Radiogenomics combines features from medical images with genomic information to evaluate and classify a pathology. We applied this approach to differentiate between atypical lipomatous tumours (ALTs) and lipomas (which are benign). Imaging was from magnetic resonance (MR) including three types named T1- (makes fat bright), T2- (makes water and fat bright) and fat-suppressed contrast enhanced T1- (makes water bright) weighted sequences. The genomic data consisted of the amplification status of the MDM2 gene; amplification (increase in copy number) of this gene is a hallmark of ALTs. Machine Learning (ML) models (using a LASSO algorithm) were trained on data from persons with ALTs or lipomas (65 and 192, respectively) and known MDM2 amplification status. Testing models (trained on radiogenomics features from all persons) on an additional group of 50 persons indicated discriminant power to detect persons with MDM2 amplification from MR images with better performance (AUC 0.88, 70% sensitivity, 81% specificity, 76% accuracy) than radiology residents (postgraduate trainees) but worse than an attending (more experienced) radiologist [1]. Adding clinical features to the training (age, sex and tumor body region) did not improve performance. These results indicate that the models could help diagnostic work.

In another application of ML to the prediction of clinical outcomes from medical images, we explored the prediction of response to palliative radiation therapy (RT) in painful spinal bone metastases (PSBMs) patients, which works in two thirds of the cases. Planning Computed Tomography (CT) is a specialized CT done for the purpose of strategizing cancer radiation therapy. Planning CT scans of PSBMs were manually segmented (for gross tumour volume, GTV, and clinical target volume, CTV), and used, with semantic and clinical features, to train and compare the performance of random forest (RFC) and support vector machine (SVM) classifiers [2]. We found that, while image-derived features were predictive, semantic features performed similarly, and clinical features were the best predictor. Models combining features did not work better; thus CT scans might not be helpful for the prediction of response to therapy, but we observed that of the radiomics features, CTV segmentations, which include vertebra compartments that are at risk of microscopic infiltration, predicted better than GTV segmentations.

Application of ML for the prediction of the side effects of breast cancer RT (skin inflammation and subsequent moist epitheliolisis and edema) was used in planning CT from 252 patients [3]. ML models were trained on features from total breast volume (TBV; encompasses all mammary tissues) or from glandular tissue (GT; one of several mammary tissues). Prediction of RT side effects was better for models trained with TBV image features, and the volume of the TBV correlated with better predictive performance.
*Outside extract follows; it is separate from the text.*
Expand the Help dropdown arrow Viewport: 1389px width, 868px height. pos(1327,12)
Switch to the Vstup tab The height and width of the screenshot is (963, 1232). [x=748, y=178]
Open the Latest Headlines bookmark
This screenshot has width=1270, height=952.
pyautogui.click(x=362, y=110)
Exclusion of features correlated with volume reduced predictive power only slightly. In conclusion, the features derived from planning CT were predictive, but less than TBV volume.

 

References

[1] Foreman, S.C., O. Llorian-Salvador, D.E. David, V.K.N. Rösner, J.F. Rischewski, G.C. Feuerriegel, D.W. Kramp, I. Luiken, A.K. Lohse, J. Kiefer, C. Mogler, C. Knebel, M. Jung, M.A. Andrade-Navarro, B. Rost, S.E. Combs, M.R. Makowski, K. Woertler, J.C. Peeken, A.S. Gersing. 2023. Development and evaluation of MR-based radiogenomic models to differentiate atypical lipomatous tumors from lipomas. Cancers. 15, 2150.
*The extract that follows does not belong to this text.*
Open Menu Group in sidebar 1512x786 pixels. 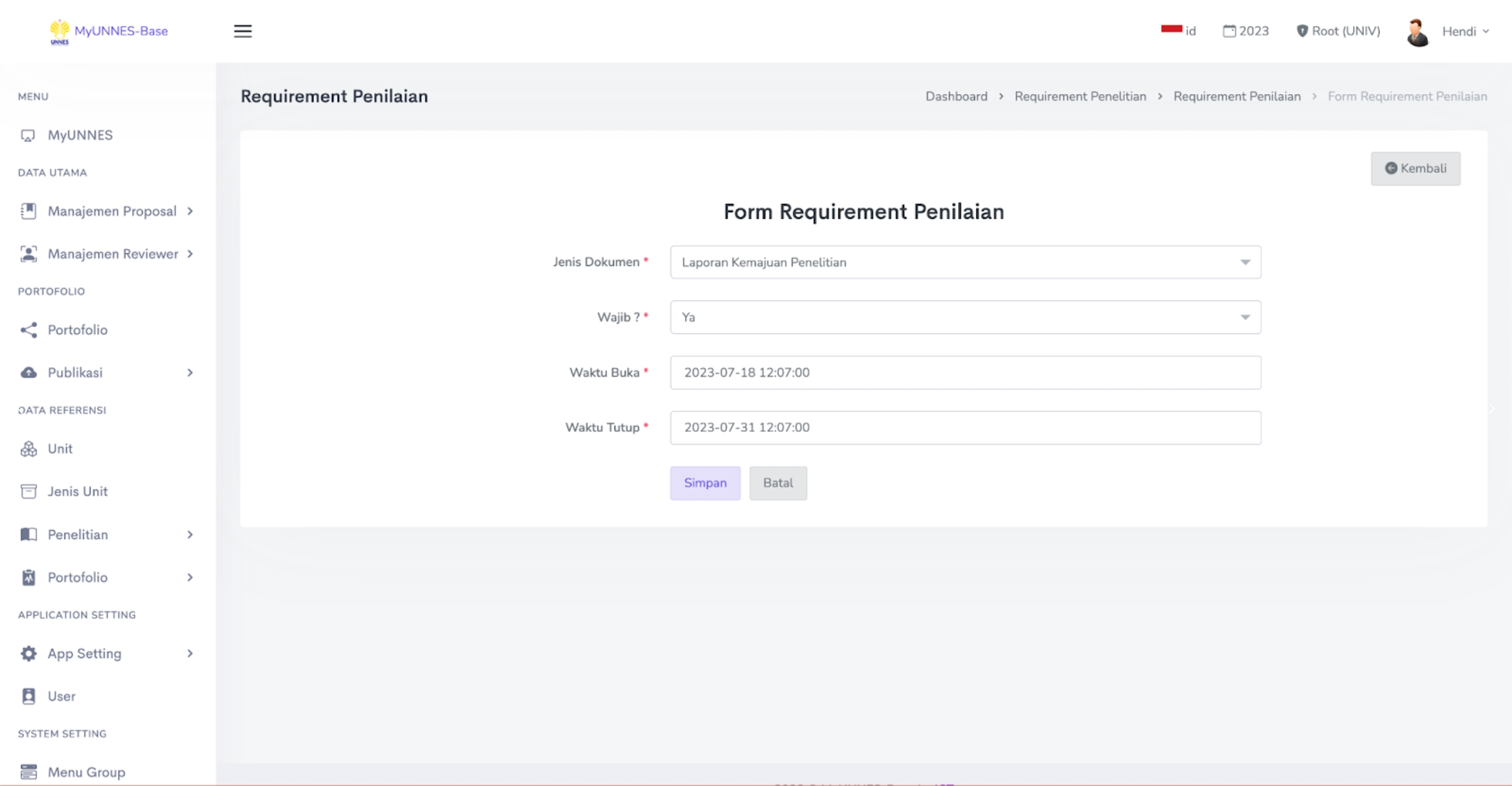click(85, 772)
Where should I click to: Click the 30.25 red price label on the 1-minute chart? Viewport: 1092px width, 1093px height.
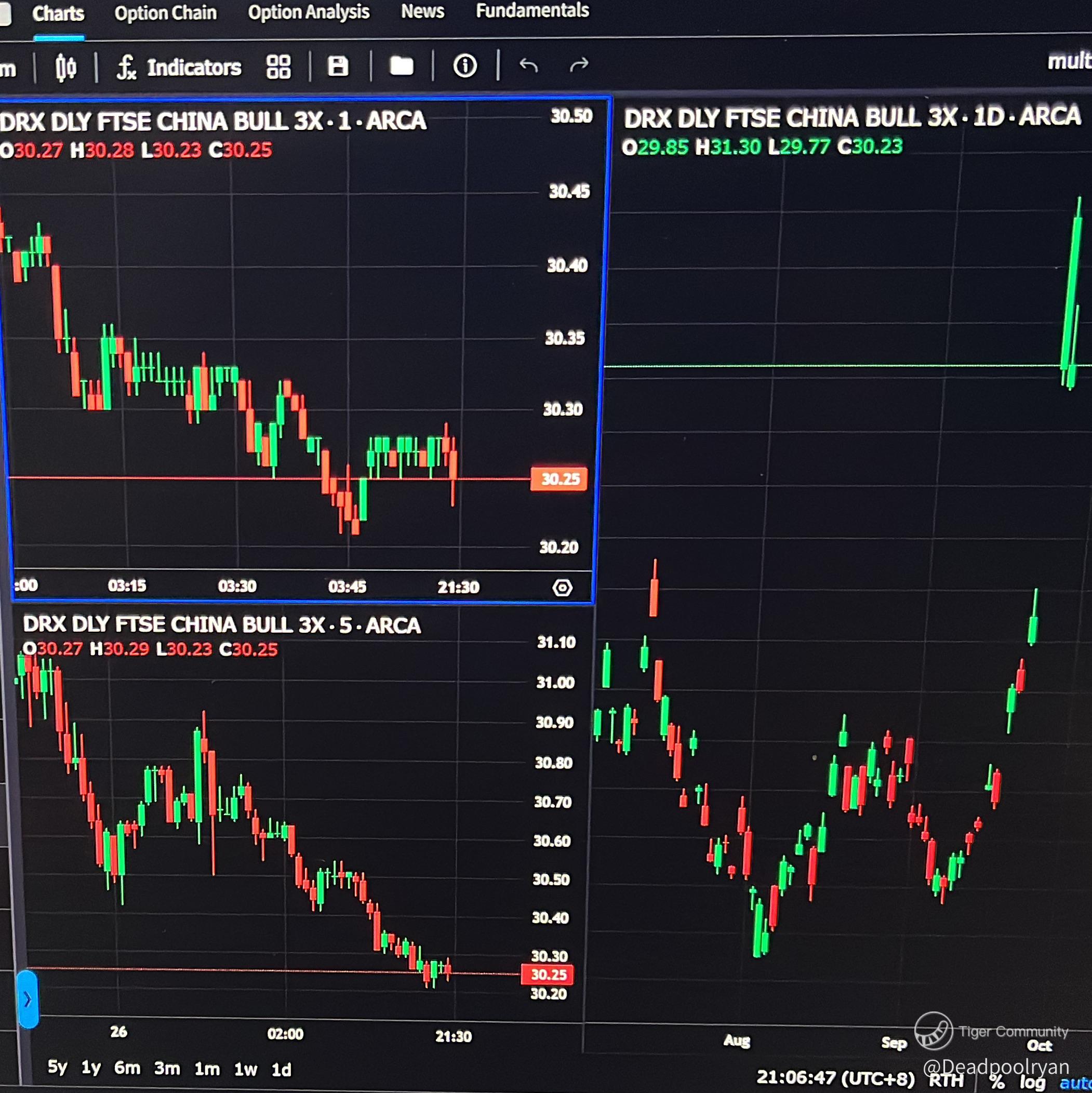[x=558, y=479]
[2] Llorián-Salvador, O., J. Akhgar, S. Pigorsch, K. Borm, S. Münch, D. Bernhardt, B. Rost, M.A. Andrade-Navarro, S.E. Combs, J.C. Peeken. 2023. The importance of planning CT-based imaging features for machine learning-based prediction of pain response. Sci. Rep. 13, 17427.

[3] Llorián-Salvador, O., N. Windeler, N. Martin, L. Etzel, M.A. Andrade-Navarro, D. Bernhardt, B. Rost, K.J. Borm, S.E. Combs, M.N. Duma and J.C. Peeken. 2024. CT-based radiomics for predicting breast cancer radiotherapy side effects. Sci. Rep. 1420051.